##### RECORDS FOR PROCESSING #####

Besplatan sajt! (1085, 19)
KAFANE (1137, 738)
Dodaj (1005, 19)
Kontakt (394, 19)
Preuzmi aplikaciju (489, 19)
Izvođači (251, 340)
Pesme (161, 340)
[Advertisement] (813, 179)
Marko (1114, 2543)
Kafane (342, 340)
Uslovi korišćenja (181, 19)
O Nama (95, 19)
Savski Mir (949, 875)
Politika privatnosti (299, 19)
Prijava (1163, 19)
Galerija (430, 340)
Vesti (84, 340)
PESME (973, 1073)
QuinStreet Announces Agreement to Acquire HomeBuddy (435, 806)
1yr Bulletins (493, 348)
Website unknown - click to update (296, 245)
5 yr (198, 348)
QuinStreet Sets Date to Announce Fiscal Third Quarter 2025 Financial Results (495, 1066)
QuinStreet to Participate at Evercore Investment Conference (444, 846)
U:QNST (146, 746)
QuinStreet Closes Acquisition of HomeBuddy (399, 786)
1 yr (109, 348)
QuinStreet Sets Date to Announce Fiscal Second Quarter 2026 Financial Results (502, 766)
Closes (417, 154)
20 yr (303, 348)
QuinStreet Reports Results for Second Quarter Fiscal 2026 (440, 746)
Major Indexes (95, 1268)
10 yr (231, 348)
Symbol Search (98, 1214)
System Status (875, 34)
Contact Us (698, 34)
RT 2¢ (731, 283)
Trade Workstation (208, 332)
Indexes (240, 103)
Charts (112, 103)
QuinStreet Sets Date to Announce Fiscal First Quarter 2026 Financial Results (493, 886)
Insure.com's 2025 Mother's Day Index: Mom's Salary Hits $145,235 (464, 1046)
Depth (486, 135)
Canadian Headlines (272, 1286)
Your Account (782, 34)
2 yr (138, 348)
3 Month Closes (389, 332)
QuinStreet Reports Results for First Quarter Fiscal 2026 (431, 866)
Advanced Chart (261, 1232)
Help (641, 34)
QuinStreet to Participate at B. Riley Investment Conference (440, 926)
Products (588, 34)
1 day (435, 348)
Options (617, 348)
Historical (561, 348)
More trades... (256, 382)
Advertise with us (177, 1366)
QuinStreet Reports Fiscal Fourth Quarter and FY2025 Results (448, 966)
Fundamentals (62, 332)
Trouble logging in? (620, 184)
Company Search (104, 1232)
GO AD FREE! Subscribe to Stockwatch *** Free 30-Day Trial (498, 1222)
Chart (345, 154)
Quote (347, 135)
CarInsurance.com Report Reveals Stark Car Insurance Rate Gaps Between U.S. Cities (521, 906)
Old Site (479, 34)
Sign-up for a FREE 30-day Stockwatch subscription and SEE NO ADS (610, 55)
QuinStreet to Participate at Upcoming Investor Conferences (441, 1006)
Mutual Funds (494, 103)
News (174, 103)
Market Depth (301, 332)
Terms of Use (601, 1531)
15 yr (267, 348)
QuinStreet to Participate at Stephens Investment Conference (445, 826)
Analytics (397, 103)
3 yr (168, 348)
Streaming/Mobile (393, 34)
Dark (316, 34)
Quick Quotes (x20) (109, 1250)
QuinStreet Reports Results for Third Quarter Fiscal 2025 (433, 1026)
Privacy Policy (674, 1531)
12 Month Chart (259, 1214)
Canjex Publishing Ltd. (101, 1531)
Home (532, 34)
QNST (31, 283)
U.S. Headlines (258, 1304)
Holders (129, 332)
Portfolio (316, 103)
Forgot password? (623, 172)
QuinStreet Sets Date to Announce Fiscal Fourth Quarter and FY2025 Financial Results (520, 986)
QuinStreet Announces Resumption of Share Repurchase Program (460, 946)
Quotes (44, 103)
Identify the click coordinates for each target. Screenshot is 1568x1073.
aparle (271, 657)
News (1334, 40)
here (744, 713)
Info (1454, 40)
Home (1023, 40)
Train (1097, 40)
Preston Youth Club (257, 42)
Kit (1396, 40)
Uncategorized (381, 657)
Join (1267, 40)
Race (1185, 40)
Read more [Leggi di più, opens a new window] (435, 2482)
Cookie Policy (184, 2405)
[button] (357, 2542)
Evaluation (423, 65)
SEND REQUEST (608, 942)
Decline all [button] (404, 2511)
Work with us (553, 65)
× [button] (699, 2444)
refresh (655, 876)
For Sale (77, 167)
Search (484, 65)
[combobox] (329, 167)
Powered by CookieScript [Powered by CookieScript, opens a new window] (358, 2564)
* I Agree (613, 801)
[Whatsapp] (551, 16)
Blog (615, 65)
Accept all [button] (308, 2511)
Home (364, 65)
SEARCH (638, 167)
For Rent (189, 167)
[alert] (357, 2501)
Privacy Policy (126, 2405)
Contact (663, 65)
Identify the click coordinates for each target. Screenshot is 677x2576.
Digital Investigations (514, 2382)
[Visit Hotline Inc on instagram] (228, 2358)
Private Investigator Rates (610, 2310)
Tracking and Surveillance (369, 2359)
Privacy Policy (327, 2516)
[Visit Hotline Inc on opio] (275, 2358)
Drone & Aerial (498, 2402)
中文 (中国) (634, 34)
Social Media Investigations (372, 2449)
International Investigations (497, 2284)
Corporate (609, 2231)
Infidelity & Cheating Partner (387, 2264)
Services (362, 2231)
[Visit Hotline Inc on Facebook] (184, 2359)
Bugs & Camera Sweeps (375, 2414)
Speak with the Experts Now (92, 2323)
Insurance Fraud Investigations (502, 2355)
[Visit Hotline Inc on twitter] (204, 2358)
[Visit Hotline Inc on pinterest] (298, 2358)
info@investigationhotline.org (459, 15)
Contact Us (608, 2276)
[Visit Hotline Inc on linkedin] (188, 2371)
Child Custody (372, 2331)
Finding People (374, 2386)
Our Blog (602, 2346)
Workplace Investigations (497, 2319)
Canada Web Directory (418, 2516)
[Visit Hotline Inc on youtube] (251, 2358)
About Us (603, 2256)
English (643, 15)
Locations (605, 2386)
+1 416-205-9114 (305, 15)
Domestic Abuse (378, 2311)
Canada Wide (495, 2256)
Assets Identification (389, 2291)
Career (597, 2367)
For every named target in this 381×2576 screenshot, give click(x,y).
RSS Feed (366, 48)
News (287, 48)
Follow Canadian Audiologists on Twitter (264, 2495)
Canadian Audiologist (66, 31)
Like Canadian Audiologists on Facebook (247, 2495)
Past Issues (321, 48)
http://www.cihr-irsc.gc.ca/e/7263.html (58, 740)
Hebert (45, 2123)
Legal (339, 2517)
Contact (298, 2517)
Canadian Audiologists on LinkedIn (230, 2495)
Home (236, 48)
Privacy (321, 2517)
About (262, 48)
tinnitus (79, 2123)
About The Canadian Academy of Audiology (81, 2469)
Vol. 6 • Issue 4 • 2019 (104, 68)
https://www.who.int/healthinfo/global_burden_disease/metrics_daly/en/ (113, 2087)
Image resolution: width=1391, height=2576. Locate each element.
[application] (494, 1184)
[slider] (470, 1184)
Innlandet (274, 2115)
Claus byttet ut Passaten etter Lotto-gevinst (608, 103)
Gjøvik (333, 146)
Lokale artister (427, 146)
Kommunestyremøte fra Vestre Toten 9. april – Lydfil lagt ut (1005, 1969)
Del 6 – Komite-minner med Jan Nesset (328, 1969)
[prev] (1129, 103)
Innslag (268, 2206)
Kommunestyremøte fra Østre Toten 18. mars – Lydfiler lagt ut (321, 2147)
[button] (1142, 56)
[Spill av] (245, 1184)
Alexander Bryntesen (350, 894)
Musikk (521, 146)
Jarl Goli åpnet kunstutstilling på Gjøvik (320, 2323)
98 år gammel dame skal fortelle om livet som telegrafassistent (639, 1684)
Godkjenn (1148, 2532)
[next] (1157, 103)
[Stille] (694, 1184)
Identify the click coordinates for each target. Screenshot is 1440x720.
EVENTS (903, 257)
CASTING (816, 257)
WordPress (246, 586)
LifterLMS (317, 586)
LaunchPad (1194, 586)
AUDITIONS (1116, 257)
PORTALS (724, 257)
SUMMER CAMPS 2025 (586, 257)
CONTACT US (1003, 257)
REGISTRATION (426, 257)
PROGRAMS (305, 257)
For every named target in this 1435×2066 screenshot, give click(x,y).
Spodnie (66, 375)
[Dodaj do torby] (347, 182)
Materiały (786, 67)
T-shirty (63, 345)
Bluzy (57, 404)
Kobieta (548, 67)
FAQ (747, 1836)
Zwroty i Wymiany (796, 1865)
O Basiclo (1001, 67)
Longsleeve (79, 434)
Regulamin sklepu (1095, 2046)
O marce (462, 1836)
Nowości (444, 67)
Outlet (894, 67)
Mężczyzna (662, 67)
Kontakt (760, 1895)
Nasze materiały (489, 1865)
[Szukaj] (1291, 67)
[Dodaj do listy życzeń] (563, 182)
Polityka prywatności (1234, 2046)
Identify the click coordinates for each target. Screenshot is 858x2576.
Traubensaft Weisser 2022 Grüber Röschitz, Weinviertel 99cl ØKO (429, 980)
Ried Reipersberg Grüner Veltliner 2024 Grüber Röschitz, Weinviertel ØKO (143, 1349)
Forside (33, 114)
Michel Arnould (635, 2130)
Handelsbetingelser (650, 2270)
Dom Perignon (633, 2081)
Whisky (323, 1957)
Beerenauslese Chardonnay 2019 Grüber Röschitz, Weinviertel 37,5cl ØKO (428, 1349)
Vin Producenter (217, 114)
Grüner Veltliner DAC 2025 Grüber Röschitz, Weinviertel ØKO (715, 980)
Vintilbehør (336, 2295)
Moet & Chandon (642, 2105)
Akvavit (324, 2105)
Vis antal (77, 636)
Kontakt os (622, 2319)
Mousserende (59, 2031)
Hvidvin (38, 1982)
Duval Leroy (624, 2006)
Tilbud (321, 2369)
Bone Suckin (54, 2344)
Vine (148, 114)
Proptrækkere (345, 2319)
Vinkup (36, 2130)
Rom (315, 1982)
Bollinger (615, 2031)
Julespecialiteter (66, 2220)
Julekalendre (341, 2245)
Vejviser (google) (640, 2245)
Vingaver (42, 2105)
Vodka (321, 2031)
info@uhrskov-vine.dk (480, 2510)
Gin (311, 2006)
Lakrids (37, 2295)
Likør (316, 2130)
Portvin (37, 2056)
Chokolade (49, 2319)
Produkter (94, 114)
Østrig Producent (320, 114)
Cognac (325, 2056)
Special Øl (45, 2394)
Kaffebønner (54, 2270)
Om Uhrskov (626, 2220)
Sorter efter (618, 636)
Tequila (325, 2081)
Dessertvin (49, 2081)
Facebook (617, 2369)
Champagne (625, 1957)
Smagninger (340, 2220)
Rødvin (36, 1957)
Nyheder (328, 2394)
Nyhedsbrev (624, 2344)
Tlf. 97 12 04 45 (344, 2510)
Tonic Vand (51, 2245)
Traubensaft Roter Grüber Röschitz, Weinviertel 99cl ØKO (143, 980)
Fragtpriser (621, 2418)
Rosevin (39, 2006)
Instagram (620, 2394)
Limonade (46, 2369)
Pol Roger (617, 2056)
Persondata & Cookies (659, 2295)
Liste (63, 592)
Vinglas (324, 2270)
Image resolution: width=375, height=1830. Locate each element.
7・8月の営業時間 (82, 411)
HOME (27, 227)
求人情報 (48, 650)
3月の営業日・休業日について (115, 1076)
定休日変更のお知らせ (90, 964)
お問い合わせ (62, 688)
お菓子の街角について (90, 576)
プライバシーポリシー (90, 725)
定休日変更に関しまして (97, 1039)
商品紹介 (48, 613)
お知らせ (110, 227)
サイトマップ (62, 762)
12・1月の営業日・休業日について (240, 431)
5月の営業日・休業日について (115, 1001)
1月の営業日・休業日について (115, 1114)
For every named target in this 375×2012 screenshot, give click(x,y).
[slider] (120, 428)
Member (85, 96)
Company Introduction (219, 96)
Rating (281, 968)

#####

TASK DIRECTIONS
Please transcribe the lines above without any change. Start at the line that contains "Agree (613, 801)" and end at the line that contains "About (262, 48)", including both.

COMPLETED EXERCISE
* I Agree (613, 801)
[Whatsapp] (551, 16)
Blog (615, 65)
Accept all [button] (308, 2511)
Home (364, 65)
SEARCH (638, 167)
For Rent (189, 167)
[alert] (357, 2501)
Privacy Policy (126, 2405)
Contact (663, 65)
Identify the click coordinates for each target. Screenshot is 677x2576.
Digital Investigations (514, 2382)
[Visit Hotline Inc on instagram] (228, 2358)
Private Investigator Rates (610, 2310)
Tracking and Surveillance (369, 2359)
Privacy Policy (327, 2516)
[Visit Hotline Inc on opio] (275, 2358)
Drone & Aerial (498, 2402)
中文 (中国) (634, 34)
Social Media Investigations (372, 2449)
International Investigations (497, 2284)
Corporate (609, 2231)
Infidelity & Cheating Partner (387, 2264)
Services (362, 2231)
[Visit Hotline Inc on Facebook] (184, 2359)
Bugs & Camera Sweeps (375, 2414)
Speak with the Experts Now (92, 2323)
Insurance Fraud Investigations (502, 2355)
[Visit Hotline Inc on twitter] (204, 2358)
[Visit Hotline Inc on pinterest] (298, 2358)
info@investigationhotline.org (459, 15)
Contact Us (608, 2276)
[Visit Hotline Inc on linkedin] (188, 2371)
Child Custody (372, 2331)
Finding People (374, 2386)
Our Blog (602, 2346)
Workplace Investigations (497, 2319)
Canada Web Directory (418, 2516)
[Visit Hotline Inc on youtube] (251, 2358)
About Us (603, 2256)
English (643, 15)
Locations (605, 2386)
+1 416-205-9114 (305, 15)
Domestic Abuse (378, 2311)
Canada Wide (495, 2256)
Assets Identification (389, 2291)
Career (597, 2367)
For every named target in this 381×2576 screenshot, give click(x,y).
RSS Feed (366, 48)
News (287, 48)
Follow Canadian Audiologists on Twitter (264, 2495)
Canadian Audiologist (66, 31)
Like Canadian Audiologists on Facebook (247, 2495)
Past Issues (321, 48)
http://www.cihr-irsc.gc.ca/e/7263.html (58, 740)
Hebert (45, 2123)
Legal (339, 2517)
Contact (298, 2517)
Canadian Audiologists on LinkedIn (230, 2495)
Home (236, 48)
Privacy (321, 2517)
About (262, 48)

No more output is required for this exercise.